O Transtorno do Espectro Autista (TEA) é uma condição do neurodesenvolvimento complexa, marcada por sintomas que se iniciam na primeira infância e podem perdurar por toda a vida, trazendo prejuízos em diversas áreas e com manifestação sintomatológica variando em diferentes níveis de gravidade. Na fase adulta, as pessoas com TEA enfrentam dificuldades para acessar o ensino superior e, quando conseguem ingressar, enfrentam múltiplos desafios na trajetória acadêmica. Embora o TEA seja objeto de investigação científica crescente, observa-se que a produção de conhecimento sobre o perfil dos universitários autistas e suas experiências no contexto universitário ainda é pouco explorada. Nesse direcionamento, a partir de dois artigos empíricos que constituem a presente pesquisa, realizada na Universidade Federal Rural do Semi-Árido (Ufersa), campus Mossoró, tem-se como finalidade caracterizar o perfil sociodemográfico de universitários com diagnóstico autorreferido de TEA e analisar como responderam à escala Quociente do Espectro do Autismo - Adulto (QA), bem como, compreender as experiências acadêmicas desses estudantes. Foi executado um estudo exploratório-descritivo com abordagem quantitativa e qualitativa.
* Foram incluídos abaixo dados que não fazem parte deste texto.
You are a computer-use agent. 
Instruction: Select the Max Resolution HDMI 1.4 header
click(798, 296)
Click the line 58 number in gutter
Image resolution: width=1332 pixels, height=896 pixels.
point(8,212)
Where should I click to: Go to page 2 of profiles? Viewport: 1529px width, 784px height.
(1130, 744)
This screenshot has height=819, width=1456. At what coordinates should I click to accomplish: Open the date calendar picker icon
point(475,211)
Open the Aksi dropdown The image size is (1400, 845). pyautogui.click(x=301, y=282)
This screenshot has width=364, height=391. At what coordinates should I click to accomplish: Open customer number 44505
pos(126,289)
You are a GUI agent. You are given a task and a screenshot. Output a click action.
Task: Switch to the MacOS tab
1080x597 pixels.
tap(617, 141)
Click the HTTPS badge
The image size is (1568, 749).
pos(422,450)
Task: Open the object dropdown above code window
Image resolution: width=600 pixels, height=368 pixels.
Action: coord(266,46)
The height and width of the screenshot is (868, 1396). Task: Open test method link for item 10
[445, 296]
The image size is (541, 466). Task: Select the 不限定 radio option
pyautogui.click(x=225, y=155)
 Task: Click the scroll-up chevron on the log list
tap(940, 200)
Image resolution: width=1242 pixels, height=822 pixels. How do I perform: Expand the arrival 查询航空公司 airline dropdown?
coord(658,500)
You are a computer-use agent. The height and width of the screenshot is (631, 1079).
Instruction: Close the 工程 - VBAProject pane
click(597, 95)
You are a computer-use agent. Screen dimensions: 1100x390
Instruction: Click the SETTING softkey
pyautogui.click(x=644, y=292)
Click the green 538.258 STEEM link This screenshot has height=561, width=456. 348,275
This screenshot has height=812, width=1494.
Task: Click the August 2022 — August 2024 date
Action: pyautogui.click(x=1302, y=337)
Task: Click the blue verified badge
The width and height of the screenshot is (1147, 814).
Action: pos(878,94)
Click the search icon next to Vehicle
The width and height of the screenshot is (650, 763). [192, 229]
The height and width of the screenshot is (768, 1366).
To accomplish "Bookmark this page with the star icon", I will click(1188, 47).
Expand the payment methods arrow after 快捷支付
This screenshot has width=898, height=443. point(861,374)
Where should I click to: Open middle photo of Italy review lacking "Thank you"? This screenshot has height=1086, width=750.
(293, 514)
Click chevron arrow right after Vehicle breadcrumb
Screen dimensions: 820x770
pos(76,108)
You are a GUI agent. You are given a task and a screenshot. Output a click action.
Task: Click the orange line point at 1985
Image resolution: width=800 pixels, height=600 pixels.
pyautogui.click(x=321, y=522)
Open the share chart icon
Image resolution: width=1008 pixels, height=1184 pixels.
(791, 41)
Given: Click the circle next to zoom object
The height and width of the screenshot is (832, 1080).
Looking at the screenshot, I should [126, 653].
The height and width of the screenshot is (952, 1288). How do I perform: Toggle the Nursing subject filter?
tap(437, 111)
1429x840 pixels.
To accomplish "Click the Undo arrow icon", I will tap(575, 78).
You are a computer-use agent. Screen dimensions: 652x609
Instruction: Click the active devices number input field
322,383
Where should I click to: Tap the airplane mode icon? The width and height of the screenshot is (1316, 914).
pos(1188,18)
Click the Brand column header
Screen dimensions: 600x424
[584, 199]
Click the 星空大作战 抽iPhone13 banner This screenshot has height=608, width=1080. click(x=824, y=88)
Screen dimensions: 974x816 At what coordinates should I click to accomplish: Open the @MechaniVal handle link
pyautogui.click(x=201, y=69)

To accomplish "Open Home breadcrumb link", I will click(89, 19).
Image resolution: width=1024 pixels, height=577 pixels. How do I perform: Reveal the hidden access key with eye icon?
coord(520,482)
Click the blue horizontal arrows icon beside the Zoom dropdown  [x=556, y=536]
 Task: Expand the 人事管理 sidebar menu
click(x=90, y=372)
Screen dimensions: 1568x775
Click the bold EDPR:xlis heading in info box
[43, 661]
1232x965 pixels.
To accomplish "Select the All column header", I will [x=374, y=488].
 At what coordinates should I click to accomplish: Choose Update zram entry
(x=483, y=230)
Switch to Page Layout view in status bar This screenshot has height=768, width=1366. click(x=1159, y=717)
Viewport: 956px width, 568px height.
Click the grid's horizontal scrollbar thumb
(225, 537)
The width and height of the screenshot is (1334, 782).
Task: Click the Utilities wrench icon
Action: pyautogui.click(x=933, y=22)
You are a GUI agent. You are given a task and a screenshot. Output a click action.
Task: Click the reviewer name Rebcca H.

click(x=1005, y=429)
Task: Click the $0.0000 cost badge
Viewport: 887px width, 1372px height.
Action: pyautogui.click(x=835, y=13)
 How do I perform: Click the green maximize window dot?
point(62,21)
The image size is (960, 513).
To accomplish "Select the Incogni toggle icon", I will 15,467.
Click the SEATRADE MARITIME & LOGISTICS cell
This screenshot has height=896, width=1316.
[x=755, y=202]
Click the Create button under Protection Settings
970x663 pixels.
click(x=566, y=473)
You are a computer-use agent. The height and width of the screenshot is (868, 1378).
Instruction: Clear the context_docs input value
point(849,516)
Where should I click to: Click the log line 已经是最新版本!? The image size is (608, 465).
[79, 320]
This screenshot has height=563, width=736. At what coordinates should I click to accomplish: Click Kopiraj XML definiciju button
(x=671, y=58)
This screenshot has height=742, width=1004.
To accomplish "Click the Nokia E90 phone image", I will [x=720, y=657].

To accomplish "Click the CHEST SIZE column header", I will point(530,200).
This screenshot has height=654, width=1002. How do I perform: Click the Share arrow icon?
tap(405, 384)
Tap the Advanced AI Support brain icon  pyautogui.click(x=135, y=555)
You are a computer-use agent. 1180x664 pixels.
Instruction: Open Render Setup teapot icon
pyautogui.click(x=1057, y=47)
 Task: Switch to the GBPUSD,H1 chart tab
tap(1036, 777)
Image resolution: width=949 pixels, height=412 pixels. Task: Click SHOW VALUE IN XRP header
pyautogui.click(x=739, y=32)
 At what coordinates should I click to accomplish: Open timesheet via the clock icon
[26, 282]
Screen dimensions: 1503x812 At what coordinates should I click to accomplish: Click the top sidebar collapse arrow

O estudo 1 foi realizado com 369 universitários, por meio da escala QA-adulto e de um questionário sociodemográfico, analisados através de estatística descritiva e inferencial. Observou-se que os universitários autodeclarados com autismo, quando comparados àqueles sem TEA, apresentaram mais expressão de identidades de gênero diversas e de outros transtornos neurológicos/psiquiátricos, além de maiores pontuações médias na escala QA-adulto. Já o segundo estudo, realizado com 5 universitários autistas, através de entrevistas examinadas na perspectiva da Análise de Conteúdo de Bardin, apontou como principais achados uma trajetória acadêmica marcada por dificuldades no processo de adaptação ao contexto da educação superior, sentimentos de inadequação, necessidade de atender às expectativas sociais e percepção da universidade enquanto um espaço produtor de desenvolvimento pessoal e profissional. Em linhas gerais, os resultados desta pesquisa possibilitam ampliar o conhecimento sobre quem são os universitários autistas e como vivenciam a experiência de estar na universidade.